WORK REQUIRED:
Show each line below that contains the word "Open".

Entries concerning target coordinates:
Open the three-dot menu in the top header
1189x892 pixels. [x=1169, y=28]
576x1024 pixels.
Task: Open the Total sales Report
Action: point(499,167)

TASK ANSWER:
Open the three-dot menu in the top header
Task: Open the Total sales Report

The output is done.